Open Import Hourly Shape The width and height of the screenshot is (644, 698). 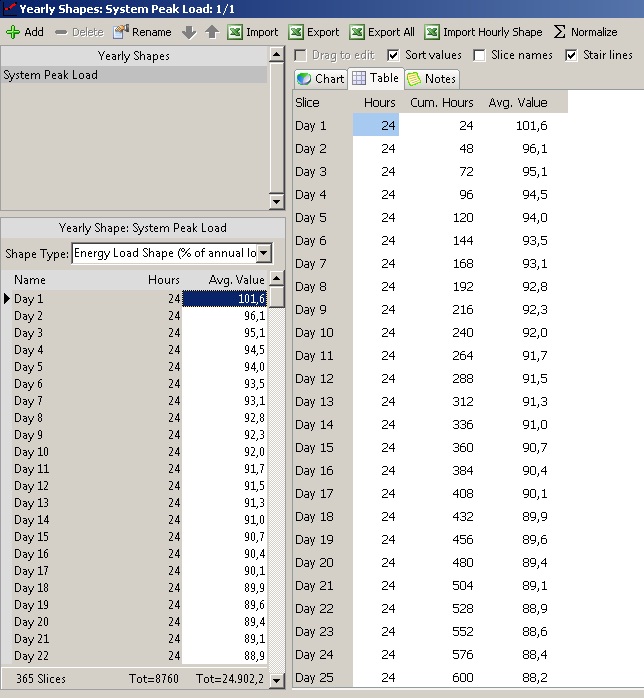pyautogui.click(x=432, y=32)
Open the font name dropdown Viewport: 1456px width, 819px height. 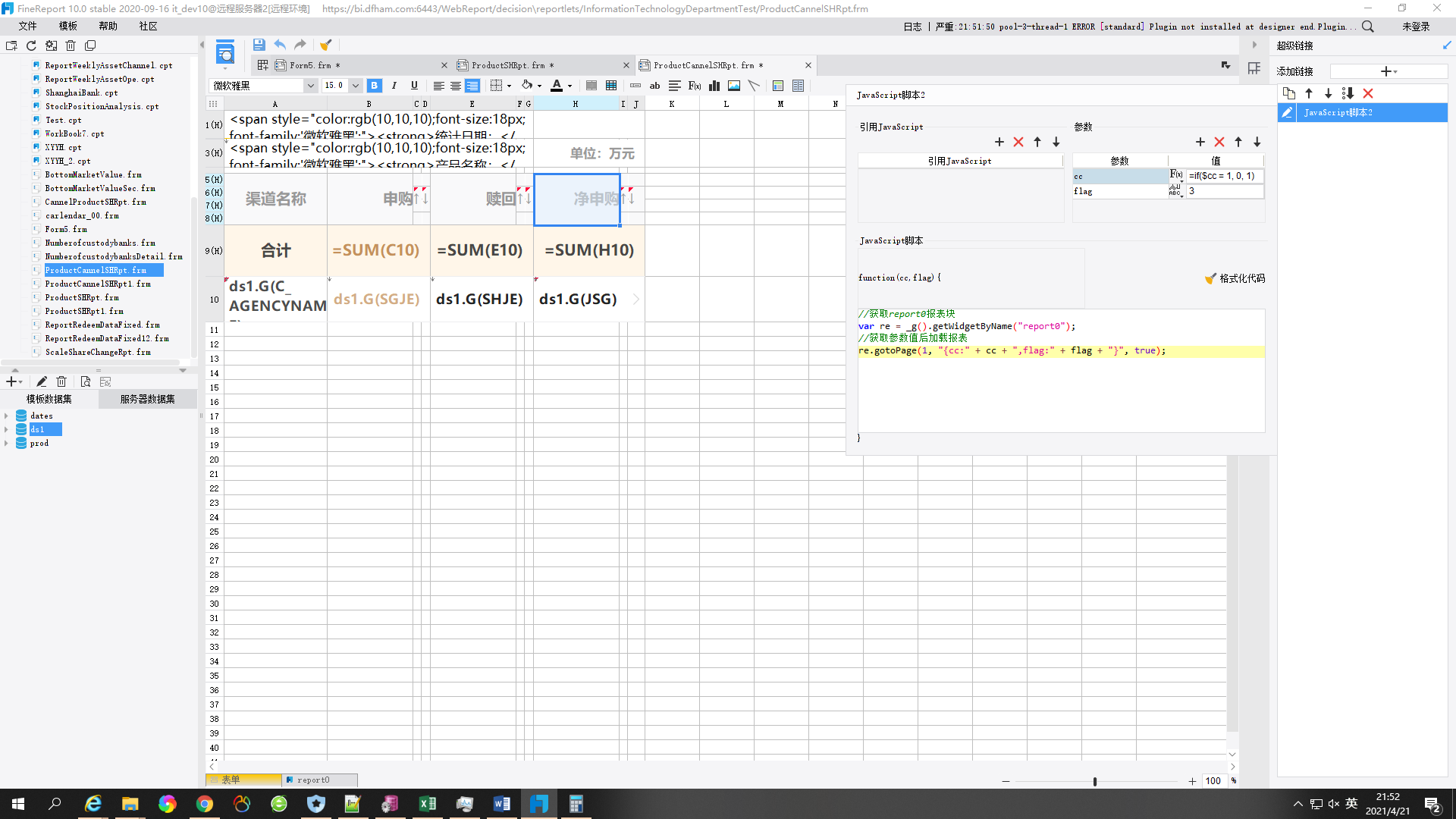[x=310, y=86]
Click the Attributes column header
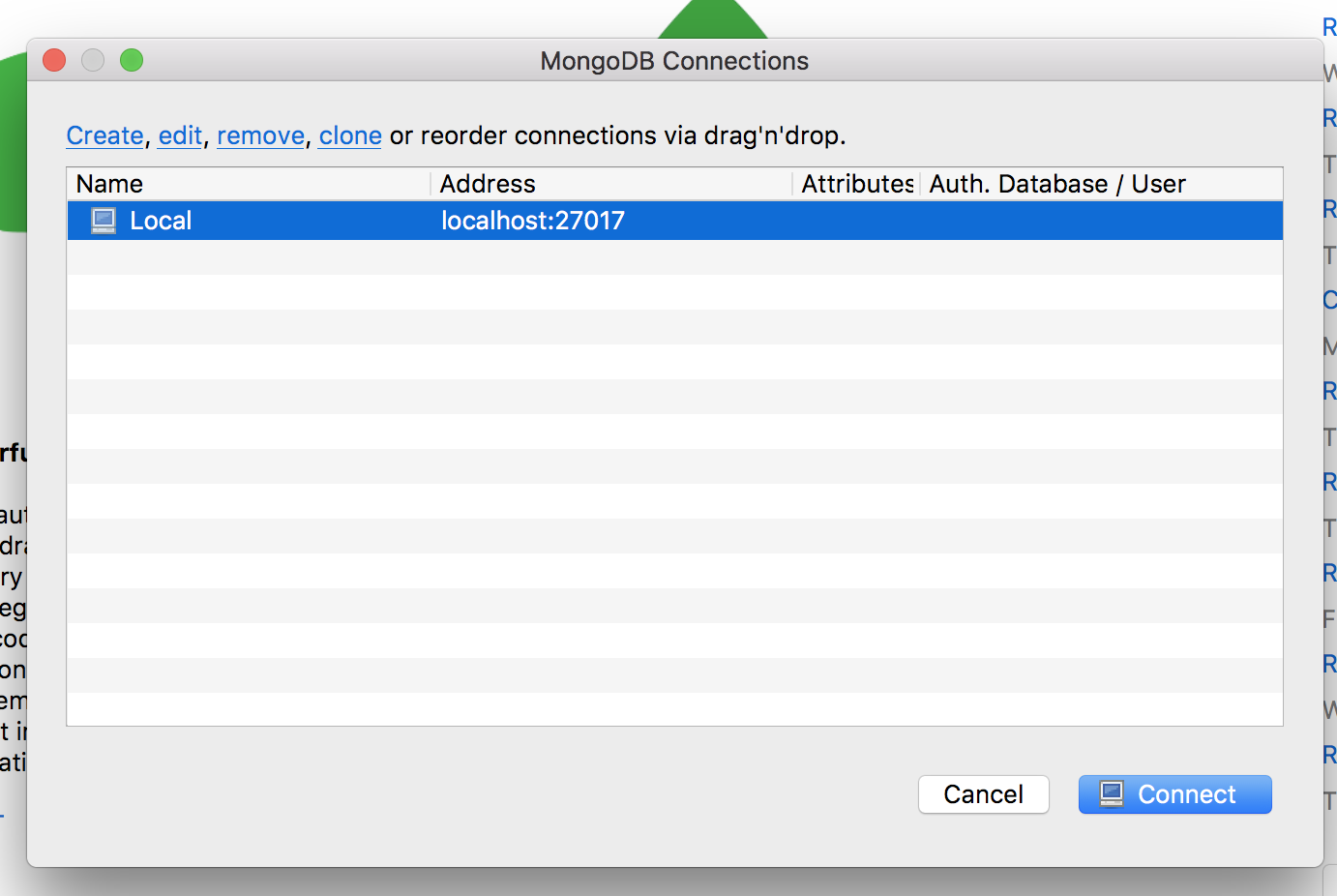1337x896 pixels. 856,184
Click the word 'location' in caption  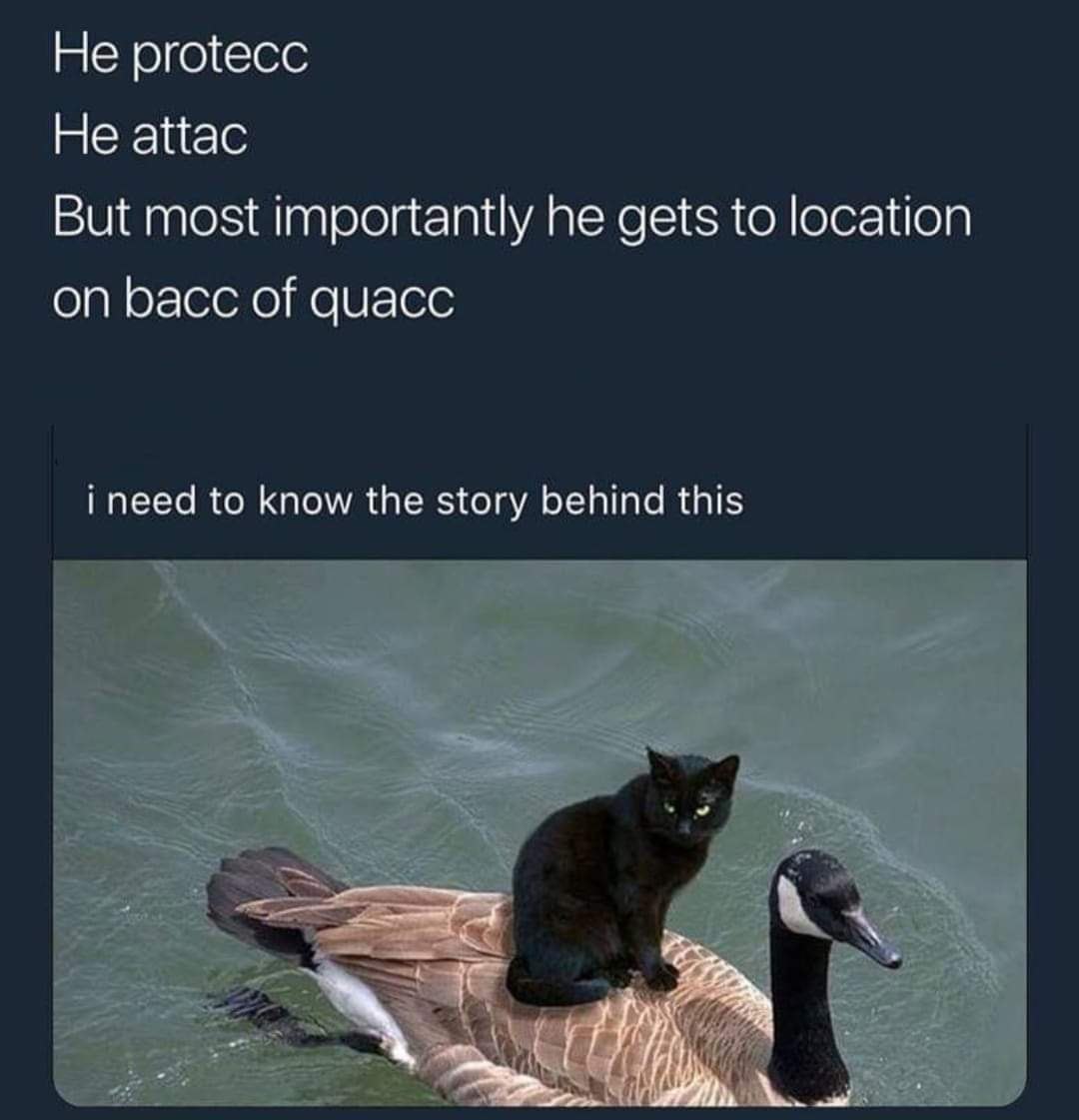pos(880,217)
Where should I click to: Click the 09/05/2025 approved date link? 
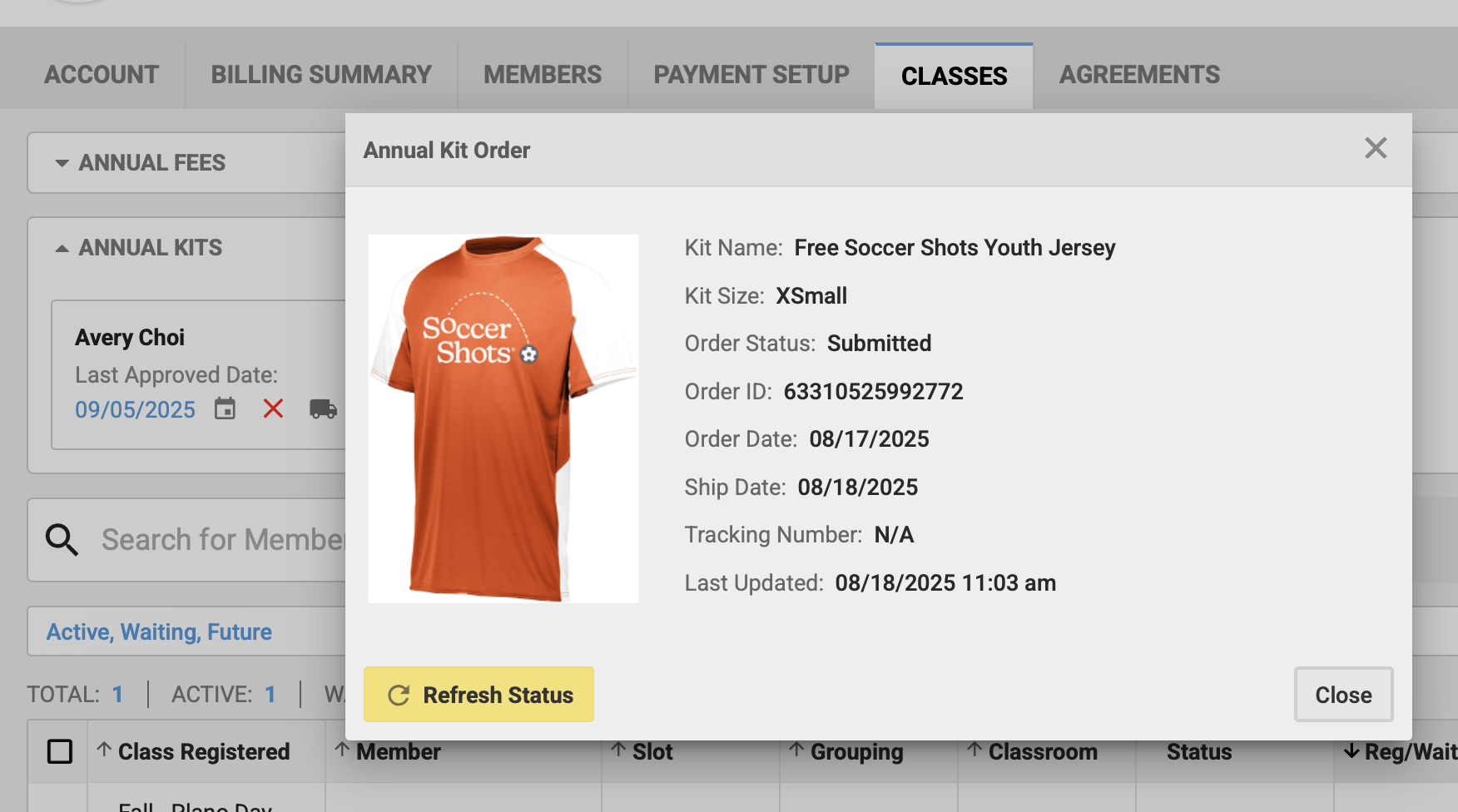pyautogui.click(x=135, y=409)
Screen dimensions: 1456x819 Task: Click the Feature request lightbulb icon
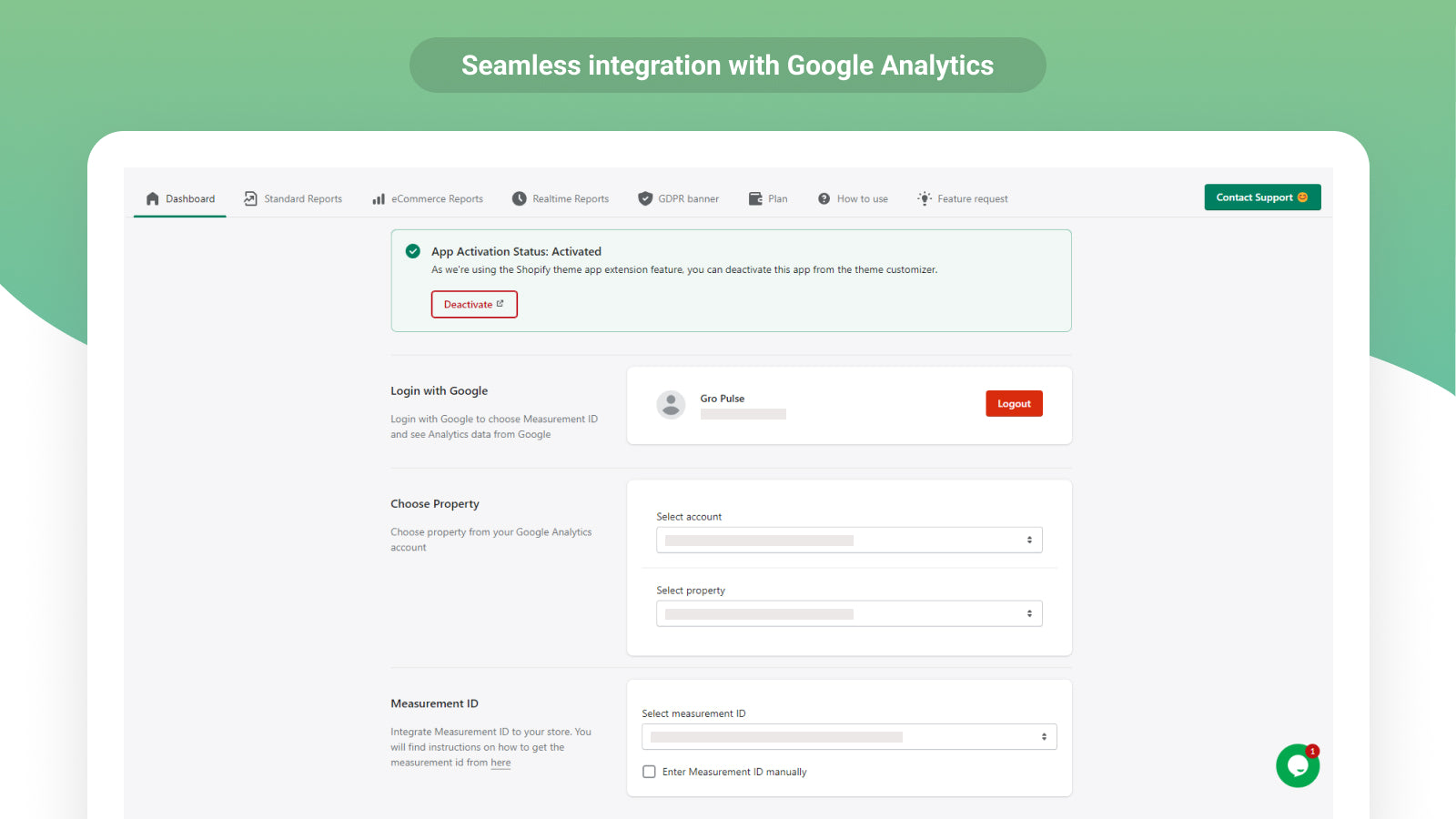(925, 198)
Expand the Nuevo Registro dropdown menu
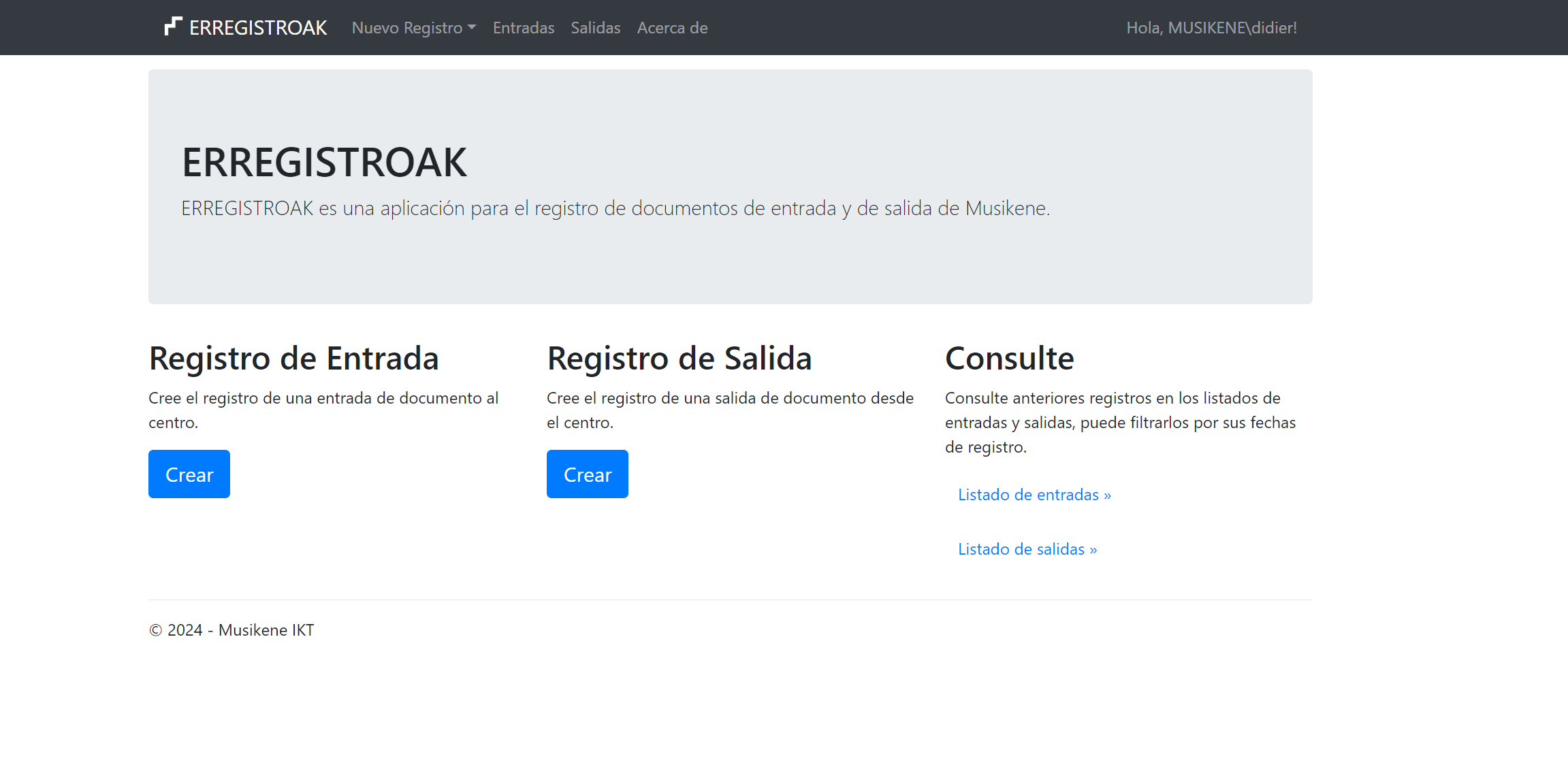Viewport: 1568px width, 784px height. point(413,28)
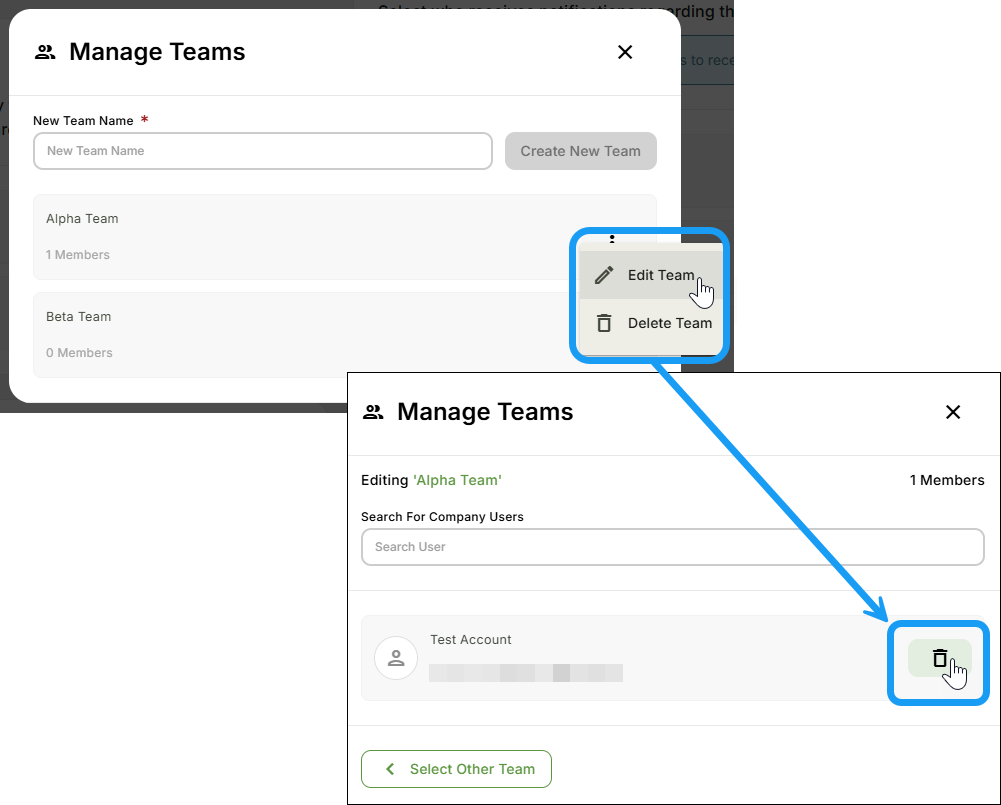Click the Test Account avatar icon

pos(396,657)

WHAT THE TASK ASKS: Revise the records between the line holding "Screen dimensions: 1456x819" and the end of the records, inclusive, replacing "Expand" with "Open" and leaving everything else unchanged. Omit the pictures from your answer.

FINAL ANSWER:
Screen dimensions: 1456x819 Task: Click the Feature request lightbulb icon
(925, 198)
Open the Nuevo Registro dropdown menu
Viewport: 1568px width, 784px height. point(413,28)
Click the Test Account avatar icon

pos(396,657)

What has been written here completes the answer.